Chicago Sun-Times (Sunday)

DAILY BRIDGE CLUB

- BY FRANK STEWART

A sign in blue letters adorns a wall at my club. It perches there like a scolding bluejay, admonishin­g players who delay the game with learned analyses.

“Members are reminded that only coroners and surgeons are entitled to hold inquests and postmortem­s.”

That of course is like telling some of our players not to breathe.

In a penny game, North-South displayed a contrast in bidding styles. When East opened one diamond, South tried one spade. North, looking at 16 high-card points and spade support, jammed it into four spades. (He should have gone slower by cuebidding two diamonds; North-South might have belonged at 3NT.)

West led his 10 of diamonds, and East took the K-A. West ruffed the third diamond and led a club. South took dummy’s ace, drew trumps and passed the jack of hearts, but West produced the king for down one. Then the North-South colloquy was brief and to the point: North said that overcallin­g on the weak South hand was unthinkabl­e; South said that anyone who passed had no idea how to play bridge.

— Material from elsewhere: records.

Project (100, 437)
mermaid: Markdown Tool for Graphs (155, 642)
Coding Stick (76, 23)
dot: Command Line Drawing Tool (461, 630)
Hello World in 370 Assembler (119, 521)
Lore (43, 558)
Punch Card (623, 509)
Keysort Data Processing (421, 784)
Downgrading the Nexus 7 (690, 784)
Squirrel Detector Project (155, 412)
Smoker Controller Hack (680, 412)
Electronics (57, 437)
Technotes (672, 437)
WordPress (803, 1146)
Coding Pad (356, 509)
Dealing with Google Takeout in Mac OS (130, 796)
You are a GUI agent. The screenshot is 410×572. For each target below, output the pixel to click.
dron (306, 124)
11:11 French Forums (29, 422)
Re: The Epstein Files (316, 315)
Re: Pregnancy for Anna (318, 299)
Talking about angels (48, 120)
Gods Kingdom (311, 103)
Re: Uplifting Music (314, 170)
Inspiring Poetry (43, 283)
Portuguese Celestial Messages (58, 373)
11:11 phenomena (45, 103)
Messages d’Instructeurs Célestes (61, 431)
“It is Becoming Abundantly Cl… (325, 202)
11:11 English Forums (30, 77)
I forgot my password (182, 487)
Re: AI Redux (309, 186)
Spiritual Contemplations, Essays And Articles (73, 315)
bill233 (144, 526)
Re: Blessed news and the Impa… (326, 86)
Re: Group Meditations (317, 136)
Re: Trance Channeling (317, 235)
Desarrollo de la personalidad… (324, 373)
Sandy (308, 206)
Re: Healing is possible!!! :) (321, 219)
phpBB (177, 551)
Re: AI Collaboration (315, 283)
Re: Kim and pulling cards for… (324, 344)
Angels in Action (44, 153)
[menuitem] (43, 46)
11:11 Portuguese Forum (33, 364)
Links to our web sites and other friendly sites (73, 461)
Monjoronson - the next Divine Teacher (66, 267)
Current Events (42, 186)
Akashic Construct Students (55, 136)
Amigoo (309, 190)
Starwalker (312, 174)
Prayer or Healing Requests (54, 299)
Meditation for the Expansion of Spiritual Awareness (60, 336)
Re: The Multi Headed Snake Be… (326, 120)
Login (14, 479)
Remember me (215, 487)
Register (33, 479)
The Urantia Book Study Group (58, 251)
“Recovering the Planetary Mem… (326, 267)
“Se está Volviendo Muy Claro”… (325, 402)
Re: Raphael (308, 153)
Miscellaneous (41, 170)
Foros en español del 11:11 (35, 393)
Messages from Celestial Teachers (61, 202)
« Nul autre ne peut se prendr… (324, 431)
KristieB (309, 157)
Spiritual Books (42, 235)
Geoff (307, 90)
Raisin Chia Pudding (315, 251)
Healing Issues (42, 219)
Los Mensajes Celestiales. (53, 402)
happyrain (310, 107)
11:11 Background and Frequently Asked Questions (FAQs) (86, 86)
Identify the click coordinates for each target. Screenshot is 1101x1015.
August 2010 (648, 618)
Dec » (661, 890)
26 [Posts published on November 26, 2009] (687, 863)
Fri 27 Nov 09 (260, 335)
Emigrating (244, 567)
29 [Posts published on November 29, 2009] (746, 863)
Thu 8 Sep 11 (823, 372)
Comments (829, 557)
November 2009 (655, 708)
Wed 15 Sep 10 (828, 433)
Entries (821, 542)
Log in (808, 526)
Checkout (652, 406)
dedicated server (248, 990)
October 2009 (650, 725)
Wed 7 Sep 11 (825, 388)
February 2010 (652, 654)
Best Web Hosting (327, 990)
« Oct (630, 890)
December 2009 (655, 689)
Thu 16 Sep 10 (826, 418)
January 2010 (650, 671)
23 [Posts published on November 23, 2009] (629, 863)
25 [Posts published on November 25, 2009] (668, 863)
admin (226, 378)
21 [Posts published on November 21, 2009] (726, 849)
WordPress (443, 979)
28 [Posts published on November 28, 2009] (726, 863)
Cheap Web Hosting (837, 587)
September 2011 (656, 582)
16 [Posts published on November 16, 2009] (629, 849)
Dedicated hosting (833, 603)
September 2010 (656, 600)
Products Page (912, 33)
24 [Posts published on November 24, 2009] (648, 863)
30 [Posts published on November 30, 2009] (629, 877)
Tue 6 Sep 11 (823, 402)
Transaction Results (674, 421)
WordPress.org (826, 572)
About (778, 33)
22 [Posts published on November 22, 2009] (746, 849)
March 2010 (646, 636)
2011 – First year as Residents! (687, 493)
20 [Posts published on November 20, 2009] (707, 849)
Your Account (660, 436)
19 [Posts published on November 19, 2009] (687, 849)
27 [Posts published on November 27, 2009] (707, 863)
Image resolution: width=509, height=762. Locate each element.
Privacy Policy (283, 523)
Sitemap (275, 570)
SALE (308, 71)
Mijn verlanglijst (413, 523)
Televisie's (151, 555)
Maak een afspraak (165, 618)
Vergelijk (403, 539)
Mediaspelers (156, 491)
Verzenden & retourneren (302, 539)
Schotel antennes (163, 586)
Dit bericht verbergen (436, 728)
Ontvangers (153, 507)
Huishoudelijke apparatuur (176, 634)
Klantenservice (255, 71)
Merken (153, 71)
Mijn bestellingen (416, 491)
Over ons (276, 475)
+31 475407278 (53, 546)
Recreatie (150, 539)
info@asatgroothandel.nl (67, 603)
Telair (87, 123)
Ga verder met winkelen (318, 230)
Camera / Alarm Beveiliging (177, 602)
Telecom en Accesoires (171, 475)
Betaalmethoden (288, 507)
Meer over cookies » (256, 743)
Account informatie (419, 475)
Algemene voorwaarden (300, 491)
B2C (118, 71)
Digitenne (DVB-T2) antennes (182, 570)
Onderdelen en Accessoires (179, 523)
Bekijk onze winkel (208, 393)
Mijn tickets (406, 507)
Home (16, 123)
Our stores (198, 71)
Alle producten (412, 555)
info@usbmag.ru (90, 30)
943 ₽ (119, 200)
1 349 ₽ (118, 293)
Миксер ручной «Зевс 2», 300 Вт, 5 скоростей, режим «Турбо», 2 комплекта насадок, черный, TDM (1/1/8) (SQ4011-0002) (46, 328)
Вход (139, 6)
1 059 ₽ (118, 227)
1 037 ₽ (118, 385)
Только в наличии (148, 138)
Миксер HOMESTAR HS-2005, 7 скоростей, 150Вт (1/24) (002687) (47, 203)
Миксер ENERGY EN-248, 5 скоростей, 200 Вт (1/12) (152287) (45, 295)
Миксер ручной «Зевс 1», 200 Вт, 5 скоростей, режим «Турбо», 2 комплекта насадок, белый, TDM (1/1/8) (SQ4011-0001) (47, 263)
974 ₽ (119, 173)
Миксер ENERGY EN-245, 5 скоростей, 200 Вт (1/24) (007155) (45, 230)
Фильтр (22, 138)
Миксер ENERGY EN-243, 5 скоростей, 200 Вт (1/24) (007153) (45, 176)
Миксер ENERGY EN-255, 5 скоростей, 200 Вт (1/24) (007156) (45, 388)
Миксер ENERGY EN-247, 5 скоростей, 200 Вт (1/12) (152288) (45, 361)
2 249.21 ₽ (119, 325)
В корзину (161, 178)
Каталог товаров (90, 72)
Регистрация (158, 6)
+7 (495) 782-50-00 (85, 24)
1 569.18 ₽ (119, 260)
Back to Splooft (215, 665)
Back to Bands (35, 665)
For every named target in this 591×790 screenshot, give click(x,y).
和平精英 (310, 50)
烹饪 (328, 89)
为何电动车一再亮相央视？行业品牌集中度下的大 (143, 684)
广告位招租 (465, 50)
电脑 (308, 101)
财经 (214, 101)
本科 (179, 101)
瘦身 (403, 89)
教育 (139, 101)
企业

They managed to agree that South would have made four spades if East had held the king of hearts. In fact, South could have succeeded anyway. After he takes the ace of clubs, he leads a trump to his queen and then leads his high nine of diamonds.

If West could ruff, South would overruff in dummy and finesse in hearts. But as it happens, West has no more trumps, so dummy can discard a heart. South then takes the ace of hearts and crossruffs hearts and clubs, winning the last seven tricks and 10 in all.